— Start of ITEMS —
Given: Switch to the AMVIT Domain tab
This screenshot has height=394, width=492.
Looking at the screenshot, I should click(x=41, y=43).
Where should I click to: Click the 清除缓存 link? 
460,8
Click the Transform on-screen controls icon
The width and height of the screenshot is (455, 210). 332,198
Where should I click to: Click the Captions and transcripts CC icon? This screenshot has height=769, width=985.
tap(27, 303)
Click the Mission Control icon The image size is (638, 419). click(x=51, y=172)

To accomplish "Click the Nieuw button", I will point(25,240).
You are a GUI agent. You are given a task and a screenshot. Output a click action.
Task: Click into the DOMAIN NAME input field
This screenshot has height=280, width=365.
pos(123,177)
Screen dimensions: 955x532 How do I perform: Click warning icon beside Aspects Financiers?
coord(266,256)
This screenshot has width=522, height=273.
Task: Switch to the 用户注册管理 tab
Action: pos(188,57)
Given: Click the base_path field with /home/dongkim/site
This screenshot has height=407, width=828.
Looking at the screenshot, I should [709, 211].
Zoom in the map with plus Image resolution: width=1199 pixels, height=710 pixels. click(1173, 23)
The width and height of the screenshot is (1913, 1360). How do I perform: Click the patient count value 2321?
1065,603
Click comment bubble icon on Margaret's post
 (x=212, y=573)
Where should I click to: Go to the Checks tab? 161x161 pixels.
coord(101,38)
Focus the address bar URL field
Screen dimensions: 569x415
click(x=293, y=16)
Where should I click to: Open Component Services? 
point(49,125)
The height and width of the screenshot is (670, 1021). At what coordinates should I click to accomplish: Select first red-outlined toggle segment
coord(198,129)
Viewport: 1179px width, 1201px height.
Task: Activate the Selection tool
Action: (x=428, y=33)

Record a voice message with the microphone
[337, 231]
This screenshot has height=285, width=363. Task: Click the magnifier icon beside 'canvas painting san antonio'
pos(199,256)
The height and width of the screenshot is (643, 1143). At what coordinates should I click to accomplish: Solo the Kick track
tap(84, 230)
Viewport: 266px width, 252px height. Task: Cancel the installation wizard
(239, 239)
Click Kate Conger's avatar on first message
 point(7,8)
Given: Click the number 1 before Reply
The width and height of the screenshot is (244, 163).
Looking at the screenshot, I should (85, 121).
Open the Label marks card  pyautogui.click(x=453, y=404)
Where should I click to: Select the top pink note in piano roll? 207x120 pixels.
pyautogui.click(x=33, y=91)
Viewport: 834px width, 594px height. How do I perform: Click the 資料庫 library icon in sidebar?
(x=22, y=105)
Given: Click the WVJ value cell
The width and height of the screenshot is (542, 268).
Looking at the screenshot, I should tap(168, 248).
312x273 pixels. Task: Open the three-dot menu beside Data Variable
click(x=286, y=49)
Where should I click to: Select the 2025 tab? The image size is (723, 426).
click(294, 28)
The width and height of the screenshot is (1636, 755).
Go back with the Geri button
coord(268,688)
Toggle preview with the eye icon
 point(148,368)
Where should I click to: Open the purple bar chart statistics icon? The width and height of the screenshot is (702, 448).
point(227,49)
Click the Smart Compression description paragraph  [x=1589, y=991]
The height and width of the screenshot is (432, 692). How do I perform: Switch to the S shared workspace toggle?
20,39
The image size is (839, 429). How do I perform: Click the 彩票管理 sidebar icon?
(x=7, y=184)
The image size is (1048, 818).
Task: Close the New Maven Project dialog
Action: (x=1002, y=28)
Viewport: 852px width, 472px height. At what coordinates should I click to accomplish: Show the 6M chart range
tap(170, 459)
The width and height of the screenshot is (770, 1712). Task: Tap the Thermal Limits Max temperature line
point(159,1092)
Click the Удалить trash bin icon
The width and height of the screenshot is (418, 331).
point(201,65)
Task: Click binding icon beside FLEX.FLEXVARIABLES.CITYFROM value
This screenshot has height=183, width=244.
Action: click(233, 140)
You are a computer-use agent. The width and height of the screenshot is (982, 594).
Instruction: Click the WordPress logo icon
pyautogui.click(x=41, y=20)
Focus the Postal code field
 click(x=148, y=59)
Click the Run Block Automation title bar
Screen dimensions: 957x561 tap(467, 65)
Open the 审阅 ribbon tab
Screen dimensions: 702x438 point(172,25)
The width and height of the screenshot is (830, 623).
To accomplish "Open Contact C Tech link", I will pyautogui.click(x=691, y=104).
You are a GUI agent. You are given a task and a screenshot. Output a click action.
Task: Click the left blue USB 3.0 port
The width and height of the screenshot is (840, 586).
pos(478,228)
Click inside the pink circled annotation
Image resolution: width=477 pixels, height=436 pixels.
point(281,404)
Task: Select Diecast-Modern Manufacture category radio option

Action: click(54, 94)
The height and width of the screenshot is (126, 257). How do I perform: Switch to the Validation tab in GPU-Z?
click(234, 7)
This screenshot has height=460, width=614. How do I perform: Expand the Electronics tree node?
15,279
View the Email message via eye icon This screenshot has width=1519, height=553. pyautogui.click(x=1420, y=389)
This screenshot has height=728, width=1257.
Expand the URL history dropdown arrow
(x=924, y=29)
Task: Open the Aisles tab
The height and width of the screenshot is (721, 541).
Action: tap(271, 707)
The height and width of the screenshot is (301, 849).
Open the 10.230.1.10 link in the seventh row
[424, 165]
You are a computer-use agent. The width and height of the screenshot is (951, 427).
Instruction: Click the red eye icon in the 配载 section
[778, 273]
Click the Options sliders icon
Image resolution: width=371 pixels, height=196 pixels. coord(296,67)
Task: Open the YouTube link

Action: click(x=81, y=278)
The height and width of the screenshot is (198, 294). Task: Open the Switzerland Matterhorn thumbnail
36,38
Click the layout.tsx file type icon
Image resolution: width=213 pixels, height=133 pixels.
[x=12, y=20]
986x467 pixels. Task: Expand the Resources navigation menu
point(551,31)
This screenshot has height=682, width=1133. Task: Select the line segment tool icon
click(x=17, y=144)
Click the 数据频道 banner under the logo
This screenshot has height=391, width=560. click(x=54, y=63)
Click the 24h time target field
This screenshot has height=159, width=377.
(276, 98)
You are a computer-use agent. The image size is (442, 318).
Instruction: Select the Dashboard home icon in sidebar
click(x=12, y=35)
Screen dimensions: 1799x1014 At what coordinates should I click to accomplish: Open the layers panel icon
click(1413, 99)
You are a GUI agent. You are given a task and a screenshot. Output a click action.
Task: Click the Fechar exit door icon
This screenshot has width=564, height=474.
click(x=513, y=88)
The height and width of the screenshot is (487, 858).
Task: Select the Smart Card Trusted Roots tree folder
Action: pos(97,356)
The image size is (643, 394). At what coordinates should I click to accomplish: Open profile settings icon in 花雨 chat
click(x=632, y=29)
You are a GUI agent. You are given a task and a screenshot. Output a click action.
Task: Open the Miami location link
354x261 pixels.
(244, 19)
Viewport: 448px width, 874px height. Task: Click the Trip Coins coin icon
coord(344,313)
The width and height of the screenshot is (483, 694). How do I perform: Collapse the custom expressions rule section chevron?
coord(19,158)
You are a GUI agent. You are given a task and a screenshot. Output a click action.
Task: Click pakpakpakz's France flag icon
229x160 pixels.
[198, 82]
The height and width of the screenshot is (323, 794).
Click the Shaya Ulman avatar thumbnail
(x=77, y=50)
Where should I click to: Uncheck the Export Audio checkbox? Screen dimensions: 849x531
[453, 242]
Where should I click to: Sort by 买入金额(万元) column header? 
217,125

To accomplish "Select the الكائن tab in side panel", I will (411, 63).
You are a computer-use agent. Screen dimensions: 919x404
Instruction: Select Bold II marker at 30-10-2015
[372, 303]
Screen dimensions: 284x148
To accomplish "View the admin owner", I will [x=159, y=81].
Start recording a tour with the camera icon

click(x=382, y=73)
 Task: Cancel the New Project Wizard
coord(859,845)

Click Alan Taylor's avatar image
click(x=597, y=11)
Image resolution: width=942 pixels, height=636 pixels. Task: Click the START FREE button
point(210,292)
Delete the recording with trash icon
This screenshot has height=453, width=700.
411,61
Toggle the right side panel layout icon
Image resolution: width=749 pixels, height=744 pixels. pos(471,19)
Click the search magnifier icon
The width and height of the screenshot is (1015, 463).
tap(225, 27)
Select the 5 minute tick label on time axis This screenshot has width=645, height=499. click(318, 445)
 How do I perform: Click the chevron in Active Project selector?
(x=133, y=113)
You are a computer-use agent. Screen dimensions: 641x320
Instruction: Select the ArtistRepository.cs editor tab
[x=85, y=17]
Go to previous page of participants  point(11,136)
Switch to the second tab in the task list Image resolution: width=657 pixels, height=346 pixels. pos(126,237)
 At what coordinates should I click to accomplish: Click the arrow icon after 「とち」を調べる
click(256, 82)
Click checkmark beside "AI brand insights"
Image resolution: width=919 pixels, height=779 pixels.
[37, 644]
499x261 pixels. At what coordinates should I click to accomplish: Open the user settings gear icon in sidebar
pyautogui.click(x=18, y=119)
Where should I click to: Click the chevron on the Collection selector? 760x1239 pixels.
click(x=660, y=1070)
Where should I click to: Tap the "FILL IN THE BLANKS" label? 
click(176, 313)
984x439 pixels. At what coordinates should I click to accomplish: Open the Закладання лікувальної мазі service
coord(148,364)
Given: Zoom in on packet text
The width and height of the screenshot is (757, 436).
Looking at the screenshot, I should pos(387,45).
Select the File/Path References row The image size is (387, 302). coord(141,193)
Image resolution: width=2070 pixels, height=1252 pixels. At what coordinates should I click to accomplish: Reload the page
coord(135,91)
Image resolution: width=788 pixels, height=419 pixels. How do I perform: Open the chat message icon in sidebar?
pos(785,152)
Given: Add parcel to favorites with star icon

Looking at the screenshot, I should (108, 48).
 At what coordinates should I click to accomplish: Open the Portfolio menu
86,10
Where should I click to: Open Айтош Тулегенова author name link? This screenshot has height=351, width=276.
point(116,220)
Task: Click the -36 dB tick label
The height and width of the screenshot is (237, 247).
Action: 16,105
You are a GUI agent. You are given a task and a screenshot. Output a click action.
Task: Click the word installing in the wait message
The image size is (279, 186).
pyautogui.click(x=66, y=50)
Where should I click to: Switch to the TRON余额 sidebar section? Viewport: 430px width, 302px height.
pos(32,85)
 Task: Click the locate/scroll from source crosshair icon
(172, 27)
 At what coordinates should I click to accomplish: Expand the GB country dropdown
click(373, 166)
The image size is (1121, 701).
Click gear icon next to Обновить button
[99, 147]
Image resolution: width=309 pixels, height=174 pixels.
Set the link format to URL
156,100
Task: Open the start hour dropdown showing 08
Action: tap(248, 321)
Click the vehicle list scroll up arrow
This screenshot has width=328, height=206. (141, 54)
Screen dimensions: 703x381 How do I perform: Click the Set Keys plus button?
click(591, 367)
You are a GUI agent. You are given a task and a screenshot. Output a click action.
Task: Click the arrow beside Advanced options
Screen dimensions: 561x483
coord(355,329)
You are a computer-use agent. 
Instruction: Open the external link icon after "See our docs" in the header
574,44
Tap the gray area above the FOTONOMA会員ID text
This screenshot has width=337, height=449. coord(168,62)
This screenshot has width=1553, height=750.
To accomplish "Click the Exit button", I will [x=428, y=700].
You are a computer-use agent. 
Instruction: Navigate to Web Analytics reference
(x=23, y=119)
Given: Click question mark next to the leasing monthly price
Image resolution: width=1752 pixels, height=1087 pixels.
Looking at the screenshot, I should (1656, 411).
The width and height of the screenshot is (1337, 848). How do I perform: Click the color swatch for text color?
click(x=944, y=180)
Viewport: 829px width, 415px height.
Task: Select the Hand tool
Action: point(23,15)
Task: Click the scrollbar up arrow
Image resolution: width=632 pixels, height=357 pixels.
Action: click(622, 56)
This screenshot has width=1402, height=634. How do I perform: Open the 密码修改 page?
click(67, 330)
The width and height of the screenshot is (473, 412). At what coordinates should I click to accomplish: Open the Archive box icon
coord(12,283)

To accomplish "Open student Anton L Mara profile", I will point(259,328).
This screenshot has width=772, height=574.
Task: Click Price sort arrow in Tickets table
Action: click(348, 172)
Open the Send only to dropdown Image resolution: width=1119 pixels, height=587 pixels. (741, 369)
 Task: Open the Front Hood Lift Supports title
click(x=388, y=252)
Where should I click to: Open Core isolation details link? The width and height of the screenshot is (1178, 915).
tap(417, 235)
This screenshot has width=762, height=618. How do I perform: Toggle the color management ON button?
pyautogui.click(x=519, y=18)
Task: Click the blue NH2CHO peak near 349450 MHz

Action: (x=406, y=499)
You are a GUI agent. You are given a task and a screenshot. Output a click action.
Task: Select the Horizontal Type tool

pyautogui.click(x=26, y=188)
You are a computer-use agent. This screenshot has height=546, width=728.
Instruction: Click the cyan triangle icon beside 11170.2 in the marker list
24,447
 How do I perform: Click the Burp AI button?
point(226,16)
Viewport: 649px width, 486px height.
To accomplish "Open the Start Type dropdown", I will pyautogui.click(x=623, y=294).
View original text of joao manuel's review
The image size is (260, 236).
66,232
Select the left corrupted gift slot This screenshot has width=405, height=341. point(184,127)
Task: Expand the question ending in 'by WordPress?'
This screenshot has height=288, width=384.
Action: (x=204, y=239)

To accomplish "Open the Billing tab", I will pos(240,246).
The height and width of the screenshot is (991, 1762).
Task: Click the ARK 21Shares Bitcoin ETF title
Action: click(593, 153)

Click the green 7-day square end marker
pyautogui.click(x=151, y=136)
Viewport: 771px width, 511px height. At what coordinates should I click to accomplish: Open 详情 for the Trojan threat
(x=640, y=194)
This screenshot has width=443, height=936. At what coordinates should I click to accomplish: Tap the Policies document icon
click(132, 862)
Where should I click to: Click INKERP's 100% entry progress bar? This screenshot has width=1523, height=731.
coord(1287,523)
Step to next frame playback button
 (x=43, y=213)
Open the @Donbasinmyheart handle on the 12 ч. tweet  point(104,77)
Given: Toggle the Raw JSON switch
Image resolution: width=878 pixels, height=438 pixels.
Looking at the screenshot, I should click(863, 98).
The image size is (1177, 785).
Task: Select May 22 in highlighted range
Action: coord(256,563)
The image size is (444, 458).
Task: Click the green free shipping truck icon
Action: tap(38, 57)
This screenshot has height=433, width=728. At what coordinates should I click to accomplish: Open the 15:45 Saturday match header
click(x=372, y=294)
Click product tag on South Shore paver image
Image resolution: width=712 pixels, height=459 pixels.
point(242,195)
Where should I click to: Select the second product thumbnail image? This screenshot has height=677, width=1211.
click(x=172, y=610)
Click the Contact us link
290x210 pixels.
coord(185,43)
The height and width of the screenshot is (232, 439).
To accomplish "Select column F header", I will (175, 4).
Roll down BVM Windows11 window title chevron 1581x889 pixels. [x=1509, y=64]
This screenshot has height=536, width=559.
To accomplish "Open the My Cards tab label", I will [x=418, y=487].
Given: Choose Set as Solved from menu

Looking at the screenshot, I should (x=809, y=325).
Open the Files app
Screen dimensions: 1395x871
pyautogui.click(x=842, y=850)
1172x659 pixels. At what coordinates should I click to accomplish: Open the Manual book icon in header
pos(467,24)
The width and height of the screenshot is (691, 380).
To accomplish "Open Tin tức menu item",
— End of ITEMS —
Rewrite the listing from the line with "Tap the gray area above the FOTONOMA会員ID text" through the line with "Looking at the screenshot, I should (1656, 411).", swapping "Exit button" for "Close button" and leaving everything else as it is.

● **CORRECT RESULT**
Tap the gray area above the FOTONOMA会員ID text
This screenshot has width=337, height=449. coord(168,62)
This screenshot has width=1553, height=750.
To accomplish "Click the Close button", I will [x=428, y=700].
You are a computer-use agent. 
Instruction: Navigate to Web Analytics reference
(x=23, y=119)
Given: Click question mark next to the leasing monthly price
Image resolution: width=1752 pixels, height=1087 pixels.
Looking at the screenshot, I should (1656, 411).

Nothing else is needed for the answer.